We have a standard deck of 52 cards, with 4 cards in each of 13 ranks.  We call a 5-card poker hand a full house if the hand has 3 cards of one rank and 2 cards of another rank (such as 33355 or AAAKK).  What is the probability that five cards chosen at random form a full house?
Explanation: The total number of outcomes is just the number of ways to choose 5 cards from a set of 52, which is $\binom{52}{5} = 2,\!598,\!960$.  Notice that in this count, we don't care about the order in which the cards are chosen.

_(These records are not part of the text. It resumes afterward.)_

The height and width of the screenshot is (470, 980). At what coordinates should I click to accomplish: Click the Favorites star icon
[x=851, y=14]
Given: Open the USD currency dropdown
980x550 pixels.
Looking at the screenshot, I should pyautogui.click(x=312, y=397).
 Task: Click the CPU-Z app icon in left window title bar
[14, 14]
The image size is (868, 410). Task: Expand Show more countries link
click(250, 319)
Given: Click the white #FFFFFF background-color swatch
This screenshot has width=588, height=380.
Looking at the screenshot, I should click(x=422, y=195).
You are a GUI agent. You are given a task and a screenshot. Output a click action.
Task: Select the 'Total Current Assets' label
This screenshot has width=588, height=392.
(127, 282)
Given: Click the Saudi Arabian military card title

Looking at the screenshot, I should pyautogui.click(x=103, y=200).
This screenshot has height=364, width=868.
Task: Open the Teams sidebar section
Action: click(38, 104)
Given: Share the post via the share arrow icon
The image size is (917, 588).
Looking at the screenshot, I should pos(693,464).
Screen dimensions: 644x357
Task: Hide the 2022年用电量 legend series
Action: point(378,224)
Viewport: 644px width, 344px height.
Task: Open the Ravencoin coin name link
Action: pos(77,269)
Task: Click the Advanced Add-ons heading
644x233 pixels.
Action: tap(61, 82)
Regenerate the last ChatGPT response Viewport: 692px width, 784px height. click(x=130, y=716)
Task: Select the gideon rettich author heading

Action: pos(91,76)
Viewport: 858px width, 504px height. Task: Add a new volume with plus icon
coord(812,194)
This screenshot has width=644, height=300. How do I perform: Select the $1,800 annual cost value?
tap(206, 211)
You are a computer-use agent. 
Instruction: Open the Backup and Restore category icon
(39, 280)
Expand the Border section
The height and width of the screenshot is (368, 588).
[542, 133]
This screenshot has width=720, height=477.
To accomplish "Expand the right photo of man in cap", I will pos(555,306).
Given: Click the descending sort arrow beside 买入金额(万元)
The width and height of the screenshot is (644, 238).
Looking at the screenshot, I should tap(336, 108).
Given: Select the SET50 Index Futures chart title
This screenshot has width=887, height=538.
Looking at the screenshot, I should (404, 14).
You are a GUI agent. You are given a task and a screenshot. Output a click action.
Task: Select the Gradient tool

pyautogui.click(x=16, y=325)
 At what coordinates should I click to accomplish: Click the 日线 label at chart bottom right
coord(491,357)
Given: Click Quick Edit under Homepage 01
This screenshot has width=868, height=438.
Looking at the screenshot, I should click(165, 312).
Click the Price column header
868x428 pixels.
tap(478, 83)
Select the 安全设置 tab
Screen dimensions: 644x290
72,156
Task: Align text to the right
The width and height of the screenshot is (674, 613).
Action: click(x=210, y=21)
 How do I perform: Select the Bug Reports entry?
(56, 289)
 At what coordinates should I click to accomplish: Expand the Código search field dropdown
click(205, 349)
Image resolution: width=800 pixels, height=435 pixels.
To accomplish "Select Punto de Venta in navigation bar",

To count the number of successful outcomes, we turn to constructive counting, thinking about how we'd construct a full house.

To form a full house, we have to choose:

A rank for the 3 cards.  This can be done in 13 ways.

3 of the 4 cards of that rank.  This can be done in $\binom{4}{3} = 4$ ways.

A rank for the other 2 cards.  This can be done in 12 ways (since we can't choose the rank that we chose in (a)).

2 of the 4 cards of that rank.  This can be done in $\binom{4}{2} = 6$ ways.

Again, note that in each of the steps in our constructive count, we don't care about the order in which the cards are chosen.

So there are $13 \times 4 \times 12 \times 6 = 3,\!744$ full houses.  Thus, the probability is $$ \frac{3,\!744}{2,\!598,\!960} = \boxed{\frac{6}{4165}}. $$